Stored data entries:
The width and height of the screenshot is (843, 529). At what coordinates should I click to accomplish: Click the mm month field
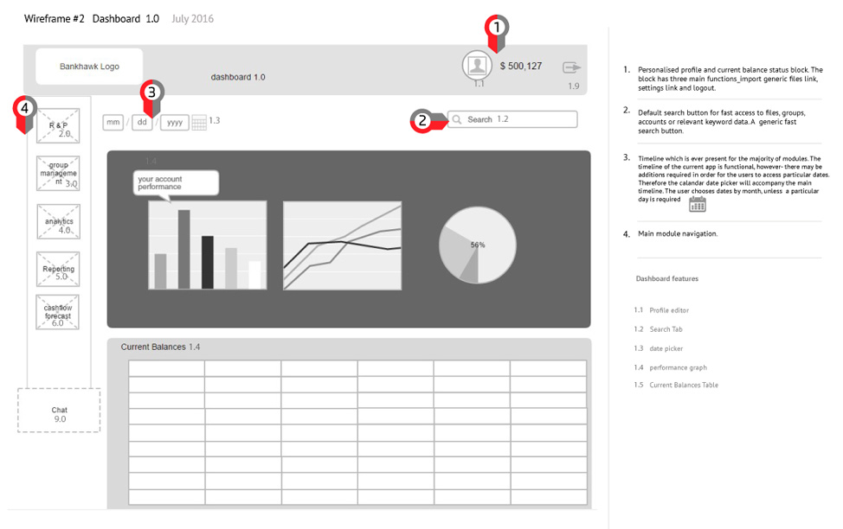pos(113,123)
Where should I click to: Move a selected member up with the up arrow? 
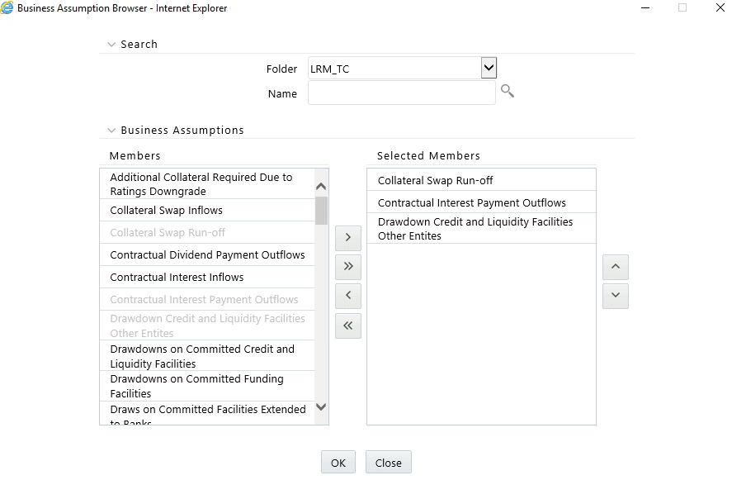pos(615,267)
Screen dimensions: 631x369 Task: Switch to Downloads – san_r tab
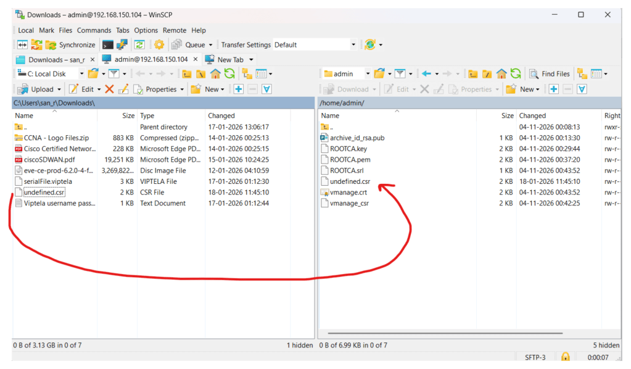click(x=55, y=59)
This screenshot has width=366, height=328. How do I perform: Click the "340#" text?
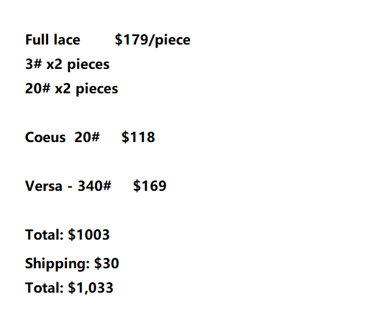point(94,187)
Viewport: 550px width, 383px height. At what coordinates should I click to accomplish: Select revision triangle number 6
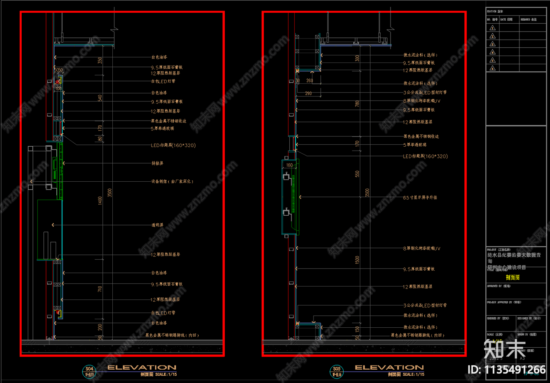(x=492, y=68)
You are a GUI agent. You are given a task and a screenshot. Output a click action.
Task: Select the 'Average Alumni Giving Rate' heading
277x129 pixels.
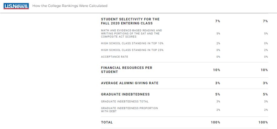130,83
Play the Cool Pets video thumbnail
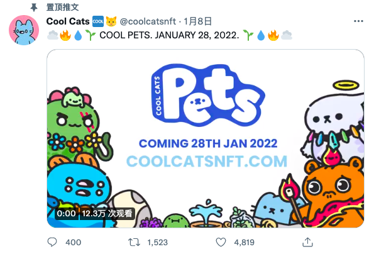The image size is (374, 254). tap(206, 138)
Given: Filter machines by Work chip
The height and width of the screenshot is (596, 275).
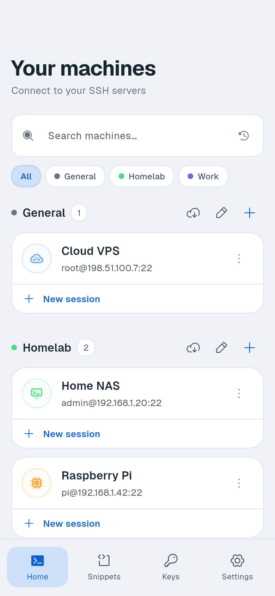Looking at the screenshot, I should 203,176.
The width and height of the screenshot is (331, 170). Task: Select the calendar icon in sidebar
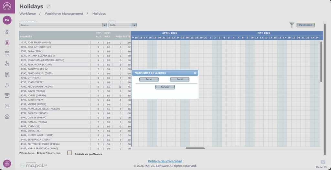click(7, 53)
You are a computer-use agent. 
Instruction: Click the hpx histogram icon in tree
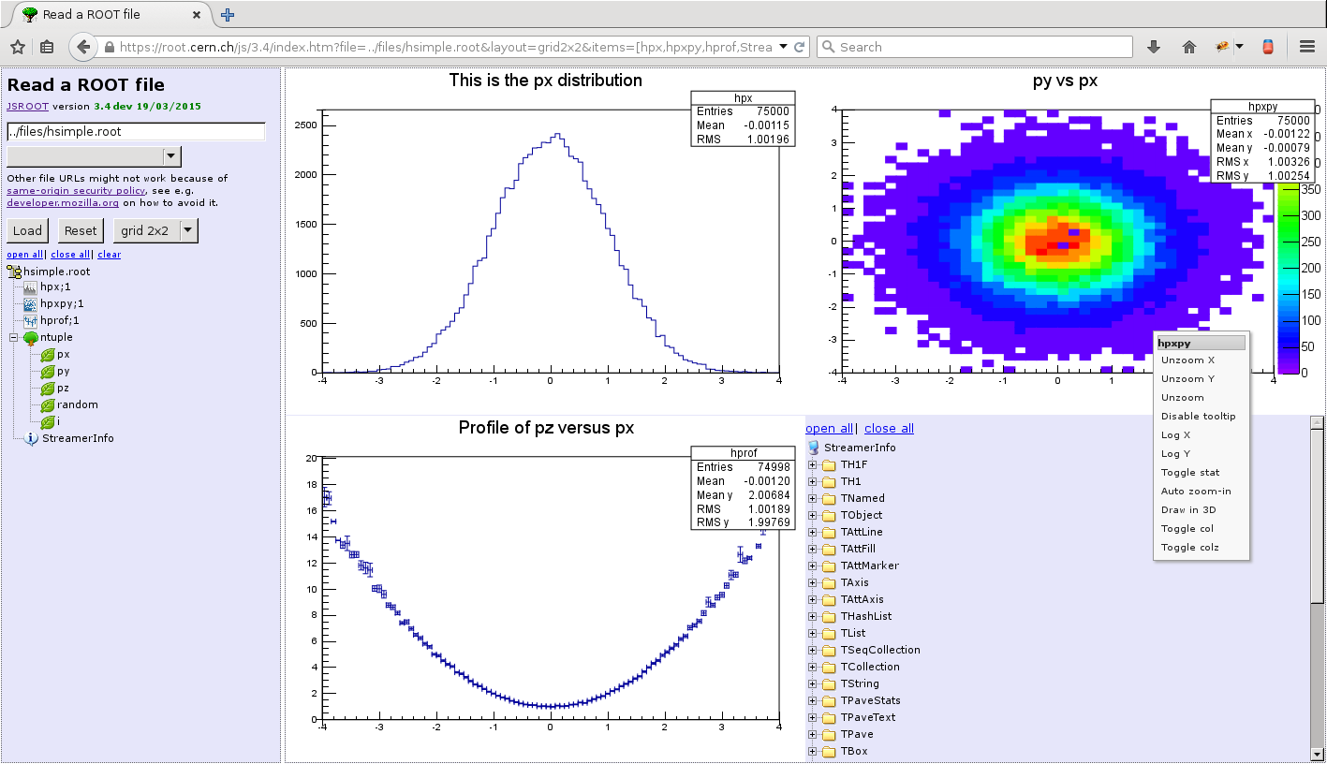pos(30,287)
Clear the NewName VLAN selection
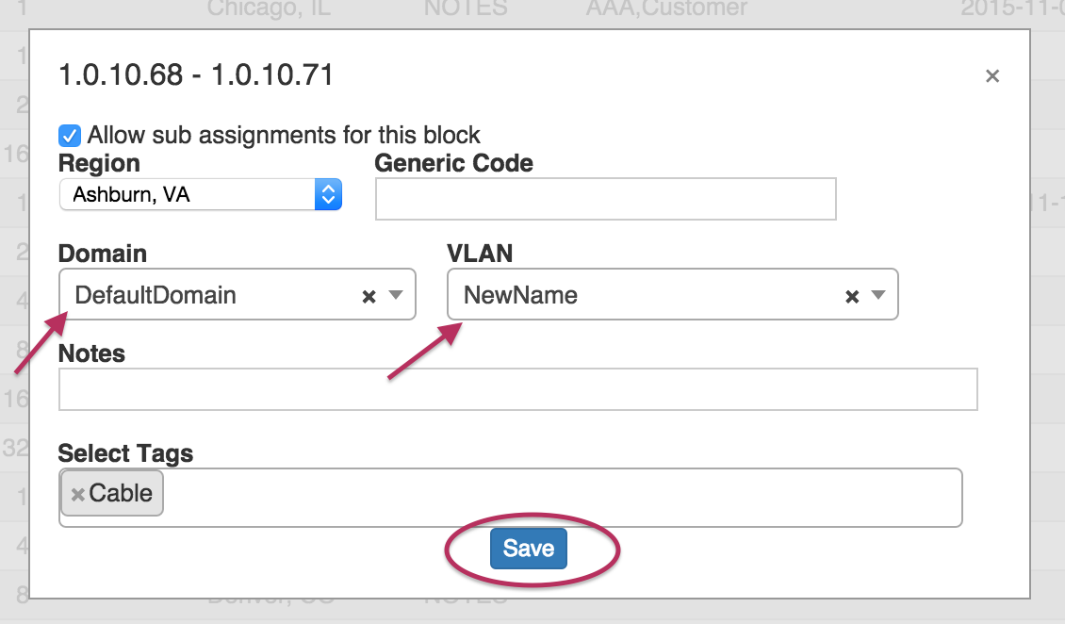This screenshot has height=624, width=1065. click(852, 296)
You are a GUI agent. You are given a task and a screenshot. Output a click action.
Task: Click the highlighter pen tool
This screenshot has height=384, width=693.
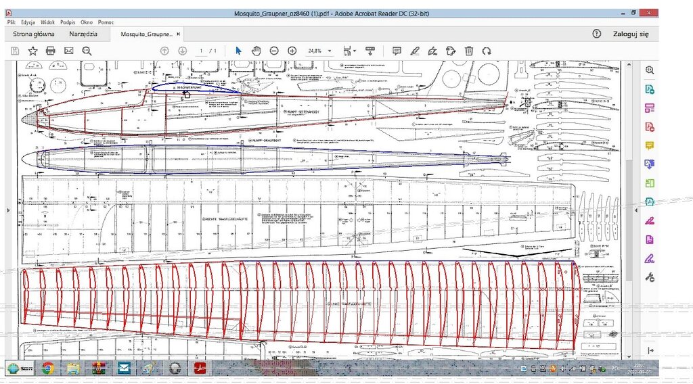tap(415, 51)
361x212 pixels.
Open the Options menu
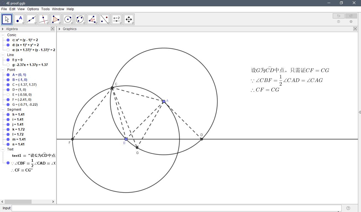[33, 9]
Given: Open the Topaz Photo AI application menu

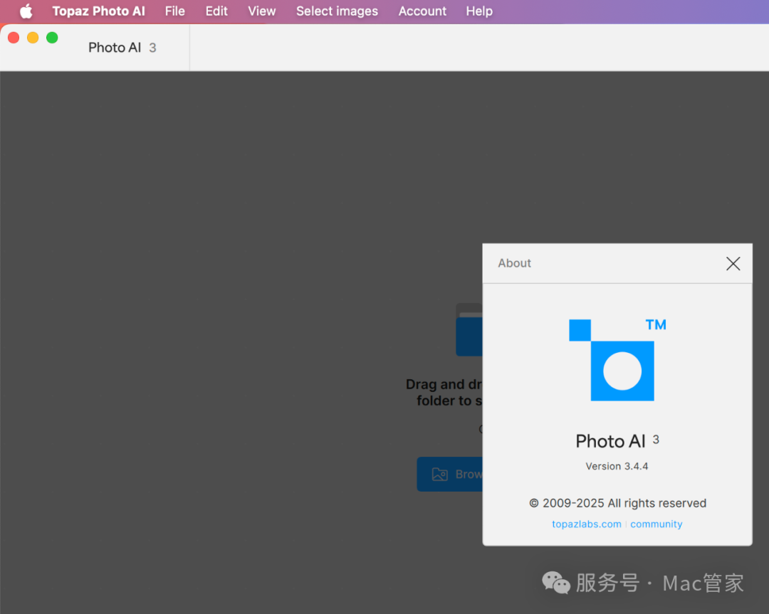Looking at the screenshot, I should coord(98,11).
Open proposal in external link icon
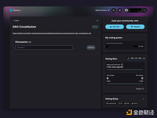Screen dimensions: 157x118 [x=97, y=20]
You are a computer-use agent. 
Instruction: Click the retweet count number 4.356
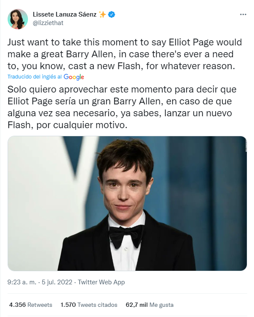click(17, 305)
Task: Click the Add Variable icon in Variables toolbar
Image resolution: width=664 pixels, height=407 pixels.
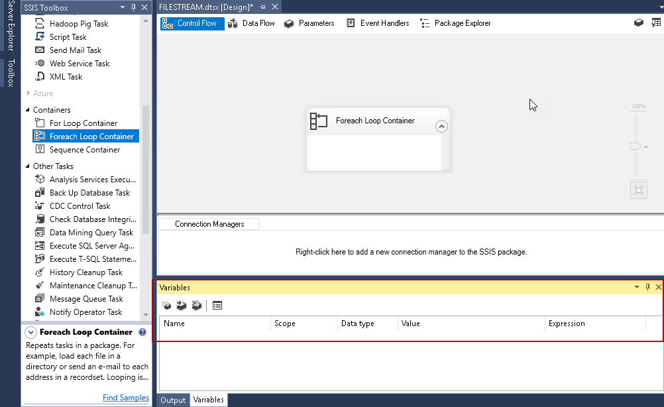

Task instructions: Drop the images and quote the entries word for word.

Solution to this problem:
The width and height of the screenshot is (843, 529). At what coordinates should I click to accomplish: Click the mm month field
pos(113,123)
Where should I click to: Move a selected member up with the up arrow? 
pos(615,267)
Screen dimensions: 631x369 Task: Switch to Downloads – san_r tab
click(x=55, y=59)
This screenshot has width=366, height=328. How do I perform: Click the "340#" text?
point(94,187)
Viewport: 550px width, 383px height. At what coordinates should I click to accomplish: Select revision triangle number 6
(x=492, y=68)
You are a GUI agent. You are given a task and a screenshot. Output a click action.
Task: Select the 'Average Alumni Giving Rate' heading
277x129 pixels.
130,83
Play the Cool Pets video thumbnail
The image size is (374, 254). tap(206, 138)
Given: Filter machines by Work chip
The height and width of the screenshot is (596, 275).
Looking at the screenshot, I should 203,176.
The width and height of the screenshot is (331, 170). Task: Select the calendar icon in sidebar
click(7, 53)
You are a computer-use agent. 
Instruction: Click the hpx histogram icon in tree
pos(30,287)
Clear the NewName VLAN selection
This screenshot has height=624, width=1065. click(852, 296)
You are a GUI agent. You are given a task and a screenshot. Output a click action.
Task: Click the highlighter pen tool
This screenshot has height=384, width=693.
tap(415, 51)
361x212 pixels.
Open the Options menu
[33, 9]
Given: Open the Topaz Photo AI application menu

Looking at the screenshot, I should coord(98,11).
Open proposal in external link icon
Screen dimensions: 157x118 [x=97, y=20]
You are a computer-use agent. 
Instruction: Click the retweet count number 4.356
click(17, 305)
Task: Click the Add Variable icon in Variables toolbar
Image resolution: width=664 pixels, height=407 pixels.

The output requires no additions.